Back upstairs, we found that Mr. Roosevelt and Lieutenant Kimball had come into the house, along with Marcus. The rest of the navy boys were gathered around the steps outside, and a couple of them were carrying a folding stretcher what they must’ve fetched from one of the torpedo boats. Strapped to the stretcher was Libby Hatch’s body, draped in a bedsheet. The general mood of the bunch seemed to have changed from celebration to concern: apparently a couple of sailors had seen a few Dusters making moves what indicated that the gang was in fact preparing a new attack. So we got out onto the sidewalk quickly, the sailors forming a circle around Lucius, who still had the baby, and the men what were carrying the stretcher. Then, at double time, we began to trot back toward the river.

As we went, I fell in beside Cyrus.

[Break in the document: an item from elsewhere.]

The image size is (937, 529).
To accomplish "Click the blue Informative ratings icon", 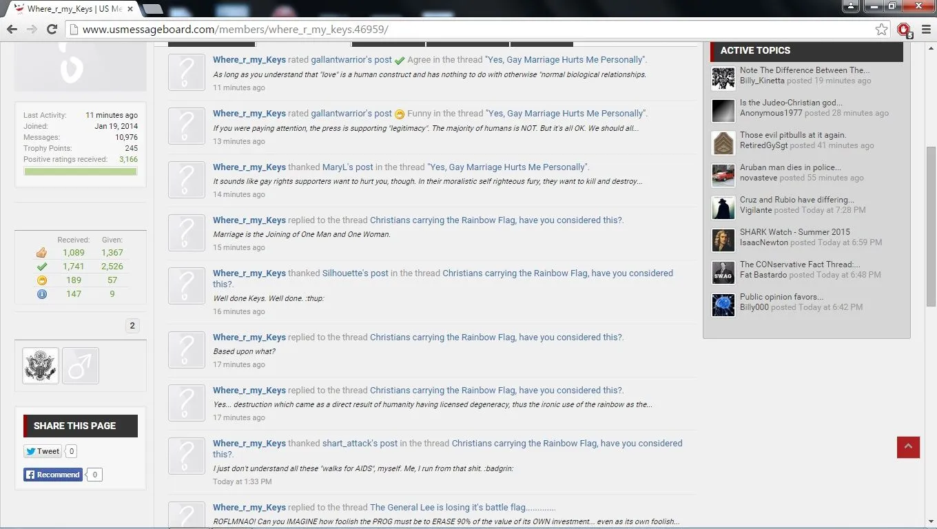I will 41,294.
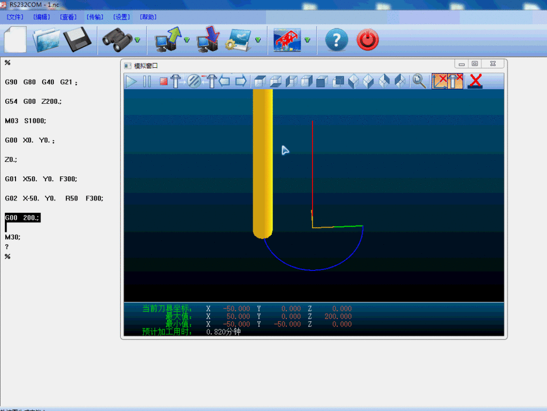Expand the dropdown arrow beside the settings computer icon

pos(258,40)
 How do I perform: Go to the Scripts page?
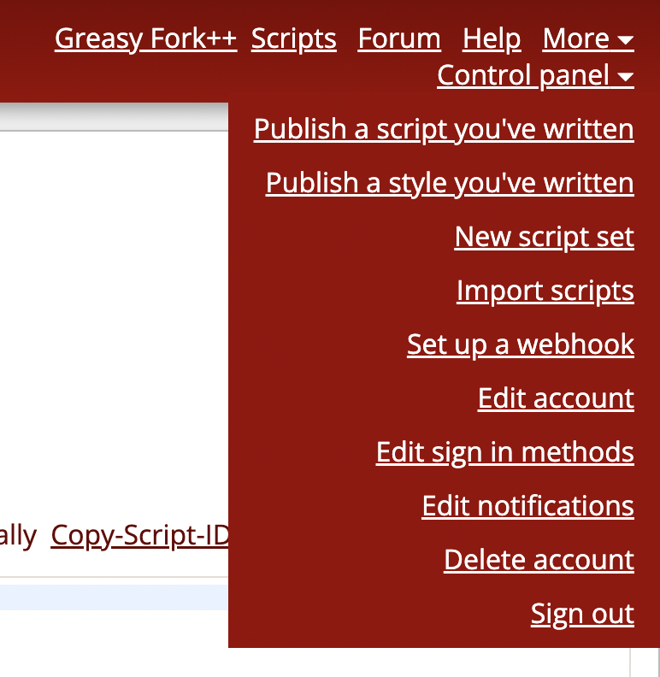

His clothes were a little rearranged, but otherwise he looked hale, hearty-and very satisfied. “Ain’t many people what come away from locking horns with Ding Dong looking as healthy as you do, Cyrus,” I said, smiling up to him.

He shrugged, though he couldn’t help but grin a bit, himself. “That’s because there aren’t many people who get him in a fair fight,” he answered.

“So I’m guessing you came out on top?”

Glancing up ahead to the construction site of the Bell Laboratories, what was now on our left, Cyrus answered, “I’ll let you be the judge of that.”

He nodded in the direction of a big pile of bricks: propped up against them was Ding Dong, his face a patchwork of bruises and his arms and legs sticking out at what you might call angles.

“Jesus,” I breathed, whistling low. “Is he alive?”

“Oh, he’s alive, all right,” Cyrus answered. “Though in the morning he may wish he wasn’t.” I nodded grimly at that, feeling some deep sense of justice; and as we trotted on toward the river, Cyrus looked down at me meaningfully. “You know I always thought she was trouble, Stevie,” he said. “I won’t deny that now. But she did right by you, by us, and by the baby, in the end-so I guess I was wrong.”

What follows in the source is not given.